Get a driver's license as quickly as possible. A driver's license is a universally accepted form of identification and life can be difficult without one.
Getting a license in California requires a written test followed by a driving test. The written test is pretty easy to fail so you will have to read and study the California driver's handbook then go to any DMV and take the written test. Allow 7 hours of study to become proficient enough to pass the test (3-4 nights of work).
Then you'll need to take the driving test: http://www.dmv.ca.gov/pubs/brochures/fast_facts/ffdl22.htm
California DMV does not differentiate between a manual (stick shift) license and an automatic license. So you can pass the test in your auto car and still drive a stick shift.
A California driver's license will allow you to drive anywhere in the US but driving law is a little bit different in each state.
Book all of your appointments at the DMV in advance and be sure to pick the first timeslot (e.g. 8am) otherwise you are in for a 1-3 hour wait. If you book early you can normally get in and out within half an hour. DMV is poorly regarded among Californian's as an example of a badly broken public service. They have very poor systems automation, terrible customer service and a terrible reputation. DMV will make you pine for the hi-tech nature of the NSW RTA.
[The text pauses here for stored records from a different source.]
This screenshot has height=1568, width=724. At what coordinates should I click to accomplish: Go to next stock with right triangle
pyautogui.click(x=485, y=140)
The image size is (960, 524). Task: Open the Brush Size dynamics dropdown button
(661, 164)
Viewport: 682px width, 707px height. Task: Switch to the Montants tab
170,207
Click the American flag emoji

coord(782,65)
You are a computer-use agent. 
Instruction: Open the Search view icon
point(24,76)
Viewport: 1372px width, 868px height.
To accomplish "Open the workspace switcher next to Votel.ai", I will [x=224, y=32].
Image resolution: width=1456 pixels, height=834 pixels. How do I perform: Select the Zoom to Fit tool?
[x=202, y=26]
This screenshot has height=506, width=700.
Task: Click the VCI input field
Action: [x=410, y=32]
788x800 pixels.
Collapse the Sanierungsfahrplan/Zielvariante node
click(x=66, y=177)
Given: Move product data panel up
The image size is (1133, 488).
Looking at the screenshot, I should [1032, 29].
Patrick Collins' experience:
Technically you need to have a US driver's license within 3 months of being in the US. However, several Aussies who never bothered to get their US driver's license at all and kept driving around as an international driver. I would not want to test this theory with a law enforcement official.
Bring an international license along
While I got by without one, I regret not getting an international license before I left Australia. A few insurance companies were happy to insure us with a CA license or an international one, but not with an Aussie license.